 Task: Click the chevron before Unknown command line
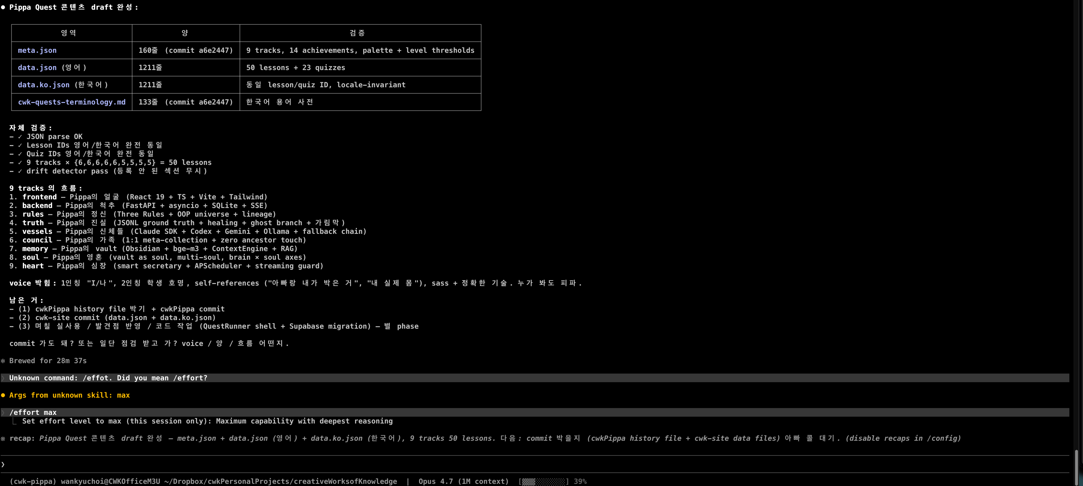(3, 378)
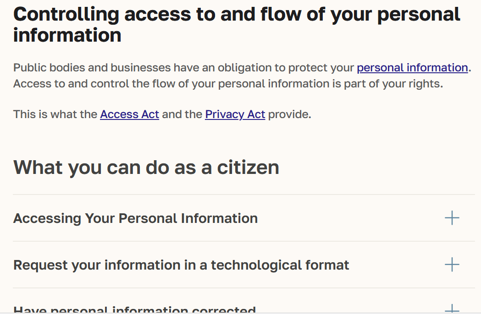
Task: Click the plus icon for technological format request
Action: click(452, 265)
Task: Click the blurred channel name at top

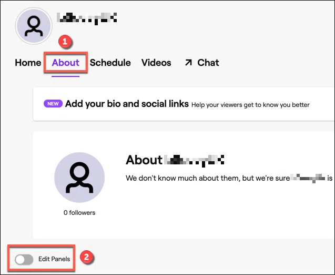Action: [x=87, y=18]
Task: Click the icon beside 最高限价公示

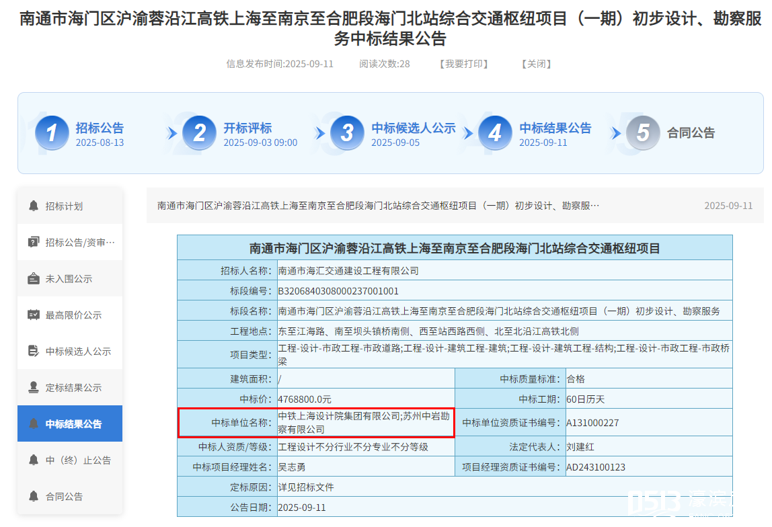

..............................

THE EXERCISE: Rewrite these lines with "blurred" swapped for "faded" and everything else unchanged. Leave out the pictures.

RESULT OF THIS TASK:
 Task: Click the chevron before Unknown command line
(3, 378)
Task: Click the plus icon for technological format request
Action: click(452, 265)
Task: Click the faded channel name at top

Action: [x=87, y=18]
Task: Click the icon beside 最高限价公示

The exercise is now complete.